Wütend schnüffelte er an seiner grob gewebten Decke. »Oder vielleicht soll’s auch einfach bloß jeder mitbekommen, dass sich die frommen Brüder aus ihrn Bettn quäln!«

Frerk blinzelte zu dem Kreuz an der roh verkalkten Wand des Gästesaales. Dann blickte er die langen Reihen der Betten entlang, bis zur Stirnseite des Saales, wo in einer kleinen Mauernische eine Kerze flackerte.

Immerhin gab es im Kloster von Ihlow nur einen einzigen Schlafsaal für alle Gäste. Keine Extrawürste fürs eingebildete Kaufmannsvolk bei ’n weißen Brüdern. Den Dämpfer können se gebrauchn, das hochnäsige Gildemeisterpack von Auerk! Tut denen ganz gut, ma wieder ’n paar ehrliche Fuhrknechtsfürze zu schnüffeln, damit die Bäume nich gar zu steil innen Himmel wachsn!
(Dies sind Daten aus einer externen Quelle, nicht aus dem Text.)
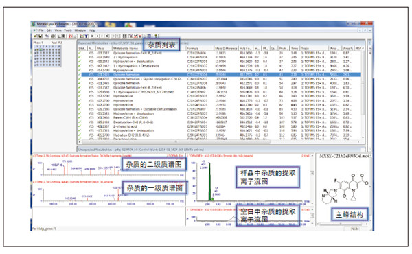Click the Unexpected Metabolites panel header

[x=221, y=149]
In Wahrheit waren sie erst auf der allerersten Etappe einer schier endlosen Fernreise, bei der er und die anderen Fuhrknechte spuren und auch die Bewaffneten ihre Häute zu Markte tragen mussten, während die Kaufleute die unangefochtenen Herren über sie alle sein würden.

Noch dazu streichn se den ganzn Gewinn allein ein! Frerk schnüffelte wieder wütend. Lassn sich ’n Mors hinterhertragn und wern die ganze Zeit immerzu jammern, jammern, jammern: über die Preise fürs Essn, für die Unterkünfte, die Zölle, einfach alles! Dazu versuchn se, jede noch so kleine Verzögerung uns in die Schuhe zu schiem und uns vom Lohn abzuziehn. Gott, wie er dies Pack hasste!

Erbost sah er die Reihe der Schläfer entlang. Selbst hier, im Gästeschlafsaal des Klosters, hatte sich stillschweigend eine Hierarchie eingeschlichen. Je nach Stand und Vermögen lagen die Männer immer weiter weg von der Tür. Und immer näher dran am Licht.

Frerk zog sich grimmig die Decke über die Ohren. Hier an seinem Platz, so weit unten, zog es gewaltig unter der Holztür hindurch.

Und finster isses auch!

Er versuchte, die Schatten der anderen Knechte auszumachen. Aber seine Augen waren seit einiger Zeit schlechter geworden. So blieb ihm nur, auf ihr Schnarchen zu lauschen. Er wusste, dass er nun so schnell nicht wieder einschlafen würde. Verdammtes Mönchspack!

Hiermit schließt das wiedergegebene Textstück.